◆ **Stored data entries**

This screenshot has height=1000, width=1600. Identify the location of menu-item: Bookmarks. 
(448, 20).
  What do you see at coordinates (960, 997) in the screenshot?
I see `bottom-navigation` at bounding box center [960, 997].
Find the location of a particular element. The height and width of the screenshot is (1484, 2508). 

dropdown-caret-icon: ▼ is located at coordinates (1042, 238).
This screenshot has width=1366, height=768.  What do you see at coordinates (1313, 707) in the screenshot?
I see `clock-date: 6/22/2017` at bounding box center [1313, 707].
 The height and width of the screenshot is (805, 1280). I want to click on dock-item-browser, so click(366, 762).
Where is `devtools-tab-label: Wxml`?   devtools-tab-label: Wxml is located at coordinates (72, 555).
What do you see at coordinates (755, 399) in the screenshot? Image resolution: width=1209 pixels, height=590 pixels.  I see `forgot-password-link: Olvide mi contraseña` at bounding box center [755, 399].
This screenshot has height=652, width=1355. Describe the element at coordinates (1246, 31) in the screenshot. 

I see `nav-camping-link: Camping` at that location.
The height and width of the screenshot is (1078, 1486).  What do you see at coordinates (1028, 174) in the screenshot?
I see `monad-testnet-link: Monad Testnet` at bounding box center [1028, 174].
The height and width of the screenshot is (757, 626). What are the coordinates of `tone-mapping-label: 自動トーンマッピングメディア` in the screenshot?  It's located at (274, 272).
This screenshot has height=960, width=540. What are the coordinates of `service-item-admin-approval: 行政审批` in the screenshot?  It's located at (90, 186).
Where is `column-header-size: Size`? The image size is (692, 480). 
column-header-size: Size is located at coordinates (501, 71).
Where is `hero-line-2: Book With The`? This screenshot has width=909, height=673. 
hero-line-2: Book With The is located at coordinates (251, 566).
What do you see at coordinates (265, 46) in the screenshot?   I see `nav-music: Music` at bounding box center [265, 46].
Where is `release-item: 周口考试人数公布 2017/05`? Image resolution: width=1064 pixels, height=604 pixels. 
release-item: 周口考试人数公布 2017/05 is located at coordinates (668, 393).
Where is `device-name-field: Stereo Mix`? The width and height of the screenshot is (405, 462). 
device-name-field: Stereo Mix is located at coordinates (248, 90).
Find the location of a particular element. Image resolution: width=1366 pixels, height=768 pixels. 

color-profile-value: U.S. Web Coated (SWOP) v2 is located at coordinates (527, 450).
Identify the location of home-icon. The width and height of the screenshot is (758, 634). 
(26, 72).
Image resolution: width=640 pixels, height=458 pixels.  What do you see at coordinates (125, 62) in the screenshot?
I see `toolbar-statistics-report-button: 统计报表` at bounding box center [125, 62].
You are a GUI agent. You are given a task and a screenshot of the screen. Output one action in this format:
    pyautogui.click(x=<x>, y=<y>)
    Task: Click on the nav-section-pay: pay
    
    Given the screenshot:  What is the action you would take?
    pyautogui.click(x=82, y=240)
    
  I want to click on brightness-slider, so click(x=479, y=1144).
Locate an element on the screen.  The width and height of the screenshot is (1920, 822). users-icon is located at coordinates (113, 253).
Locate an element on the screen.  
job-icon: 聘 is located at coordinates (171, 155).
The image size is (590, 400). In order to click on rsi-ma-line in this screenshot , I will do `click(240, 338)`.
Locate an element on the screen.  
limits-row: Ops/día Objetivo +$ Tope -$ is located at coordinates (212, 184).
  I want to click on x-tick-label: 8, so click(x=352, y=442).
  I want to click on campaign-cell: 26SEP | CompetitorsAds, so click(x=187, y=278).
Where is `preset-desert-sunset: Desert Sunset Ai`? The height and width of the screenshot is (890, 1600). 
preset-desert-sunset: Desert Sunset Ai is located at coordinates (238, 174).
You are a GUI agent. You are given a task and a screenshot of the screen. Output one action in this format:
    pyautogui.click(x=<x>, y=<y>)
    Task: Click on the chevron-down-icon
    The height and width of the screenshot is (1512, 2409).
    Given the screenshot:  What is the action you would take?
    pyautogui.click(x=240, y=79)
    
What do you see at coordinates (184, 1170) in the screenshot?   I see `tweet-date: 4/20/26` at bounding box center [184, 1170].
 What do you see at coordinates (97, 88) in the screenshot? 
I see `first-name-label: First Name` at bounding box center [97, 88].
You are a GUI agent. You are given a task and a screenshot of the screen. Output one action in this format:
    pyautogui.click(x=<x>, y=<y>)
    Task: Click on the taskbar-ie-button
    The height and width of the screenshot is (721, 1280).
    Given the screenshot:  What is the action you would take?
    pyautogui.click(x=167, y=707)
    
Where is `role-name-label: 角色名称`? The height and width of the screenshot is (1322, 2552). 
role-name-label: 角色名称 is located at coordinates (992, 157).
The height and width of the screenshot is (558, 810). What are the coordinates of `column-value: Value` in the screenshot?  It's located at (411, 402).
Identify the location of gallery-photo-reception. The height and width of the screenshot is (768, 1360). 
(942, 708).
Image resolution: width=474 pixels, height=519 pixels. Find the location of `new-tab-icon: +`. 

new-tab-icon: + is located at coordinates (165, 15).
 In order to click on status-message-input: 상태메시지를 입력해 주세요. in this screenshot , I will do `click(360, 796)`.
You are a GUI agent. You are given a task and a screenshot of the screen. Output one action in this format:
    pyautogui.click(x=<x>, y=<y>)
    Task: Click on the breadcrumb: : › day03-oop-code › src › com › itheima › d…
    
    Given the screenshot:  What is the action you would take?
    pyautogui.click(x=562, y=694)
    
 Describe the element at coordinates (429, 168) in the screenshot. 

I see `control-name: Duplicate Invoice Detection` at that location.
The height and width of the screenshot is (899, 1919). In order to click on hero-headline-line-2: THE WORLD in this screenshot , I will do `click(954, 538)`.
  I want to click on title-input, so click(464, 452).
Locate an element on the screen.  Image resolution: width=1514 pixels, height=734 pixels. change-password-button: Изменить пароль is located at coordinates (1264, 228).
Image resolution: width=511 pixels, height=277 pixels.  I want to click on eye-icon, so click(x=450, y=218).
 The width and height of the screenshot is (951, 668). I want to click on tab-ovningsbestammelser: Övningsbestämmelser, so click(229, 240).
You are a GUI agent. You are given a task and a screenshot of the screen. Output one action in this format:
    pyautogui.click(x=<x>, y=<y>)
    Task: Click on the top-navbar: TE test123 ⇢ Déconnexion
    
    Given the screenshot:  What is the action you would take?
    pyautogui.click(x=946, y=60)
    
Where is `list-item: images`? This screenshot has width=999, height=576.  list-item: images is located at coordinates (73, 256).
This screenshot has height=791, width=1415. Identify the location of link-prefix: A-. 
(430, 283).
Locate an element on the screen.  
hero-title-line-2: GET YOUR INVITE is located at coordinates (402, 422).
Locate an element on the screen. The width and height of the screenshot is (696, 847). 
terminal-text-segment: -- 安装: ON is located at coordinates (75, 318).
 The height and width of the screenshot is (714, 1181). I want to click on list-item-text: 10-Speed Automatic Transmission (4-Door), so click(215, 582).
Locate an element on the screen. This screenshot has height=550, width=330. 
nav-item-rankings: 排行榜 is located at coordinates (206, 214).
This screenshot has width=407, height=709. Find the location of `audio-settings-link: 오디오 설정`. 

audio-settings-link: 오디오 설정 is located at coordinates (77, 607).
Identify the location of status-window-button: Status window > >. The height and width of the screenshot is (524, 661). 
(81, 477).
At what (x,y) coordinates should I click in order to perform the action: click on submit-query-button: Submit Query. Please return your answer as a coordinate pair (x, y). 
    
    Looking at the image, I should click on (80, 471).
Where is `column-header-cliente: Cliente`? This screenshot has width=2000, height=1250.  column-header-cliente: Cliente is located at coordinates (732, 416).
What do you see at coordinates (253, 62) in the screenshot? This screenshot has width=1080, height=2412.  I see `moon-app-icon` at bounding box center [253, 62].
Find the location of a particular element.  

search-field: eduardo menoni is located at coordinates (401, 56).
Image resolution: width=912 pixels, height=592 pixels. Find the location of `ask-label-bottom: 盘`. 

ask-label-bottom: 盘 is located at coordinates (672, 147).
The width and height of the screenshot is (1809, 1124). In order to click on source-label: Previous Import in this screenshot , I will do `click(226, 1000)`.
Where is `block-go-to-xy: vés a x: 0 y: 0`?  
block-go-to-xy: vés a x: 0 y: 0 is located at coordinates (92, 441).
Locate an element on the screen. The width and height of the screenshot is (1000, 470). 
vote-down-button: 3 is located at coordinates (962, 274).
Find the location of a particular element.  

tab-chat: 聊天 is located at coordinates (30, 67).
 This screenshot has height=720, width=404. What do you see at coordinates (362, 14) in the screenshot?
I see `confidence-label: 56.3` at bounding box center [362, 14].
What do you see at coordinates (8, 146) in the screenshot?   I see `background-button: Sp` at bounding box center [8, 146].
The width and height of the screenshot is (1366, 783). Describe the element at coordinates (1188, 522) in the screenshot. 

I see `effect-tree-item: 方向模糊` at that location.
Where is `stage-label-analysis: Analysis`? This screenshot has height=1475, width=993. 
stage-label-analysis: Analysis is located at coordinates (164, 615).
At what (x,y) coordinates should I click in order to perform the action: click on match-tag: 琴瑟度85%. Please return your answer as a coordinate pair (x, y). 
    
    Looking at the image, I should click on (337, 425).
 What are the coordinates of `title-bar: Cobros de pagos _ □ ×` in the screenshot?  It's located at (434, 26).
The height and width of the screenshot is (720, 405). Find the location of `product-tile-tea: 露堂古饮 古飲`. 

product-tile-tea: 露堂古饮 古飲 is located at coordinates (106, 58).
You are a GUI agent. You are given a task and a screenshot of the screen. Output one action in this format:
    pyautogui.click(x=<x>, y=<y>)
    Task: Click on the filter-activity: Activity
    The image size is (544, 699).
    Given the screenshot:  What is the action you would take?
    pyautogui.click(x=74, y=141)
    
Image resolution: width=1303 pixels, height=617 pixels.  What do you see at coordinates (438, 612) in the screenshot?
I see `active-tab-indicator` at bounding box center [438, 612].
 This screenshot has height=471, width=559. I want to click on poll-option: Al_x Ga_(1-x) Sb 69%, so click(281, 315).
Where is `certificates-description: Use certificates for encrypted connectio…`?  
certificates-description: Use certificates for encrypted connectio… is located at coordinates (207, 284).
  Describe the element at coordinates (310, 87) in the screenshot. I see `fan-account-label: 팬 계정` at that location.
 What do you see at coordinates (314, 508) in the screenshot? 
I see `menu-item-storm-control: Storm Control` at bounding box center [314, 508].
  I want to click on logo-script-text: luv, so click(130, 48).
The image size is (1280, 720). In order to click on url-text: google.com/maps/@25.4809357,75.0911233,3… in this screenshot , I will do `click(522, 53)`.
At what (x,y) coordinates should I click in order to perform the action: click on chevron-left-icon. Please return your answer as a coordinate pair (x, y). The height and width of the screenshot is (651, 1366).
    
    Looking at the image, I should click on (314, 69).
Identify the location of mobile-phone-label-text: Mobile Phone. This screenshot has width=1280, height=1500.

◆ **TASK**
Repeat, word for word, the part of the listing that opens with the line containing "I want to click on brightness-slider, so" and closes with the line containing "I want to click on campaign-cell: 26SEP".

◆ **WORKED SOLUTION**
  I want to click on brightness-slider, so click(x=479, y=1144).
Locate an element on the screen.  The width and height of the screenshot is (1920, 822). users-icon is located at coordinates (113, 253).
Locate an element on the screen.  
job-icon: 聘 is located at coordinates (171, 155).
The image size is (590, 400). In order to click on rsi-ma-line in this screenshot , I will do `click(240, 338)`.
Locate an element on the screen.  
limits-row: Ops/día Objetivo +$ Tope -$ is located at coordinates (212, 184).
  I want to click on x-tick-label: 8, so click(x=352, y=442).
  I want to click on campaign-cell: 26SEP | CompetitorsAds, so click(x=187, y=278).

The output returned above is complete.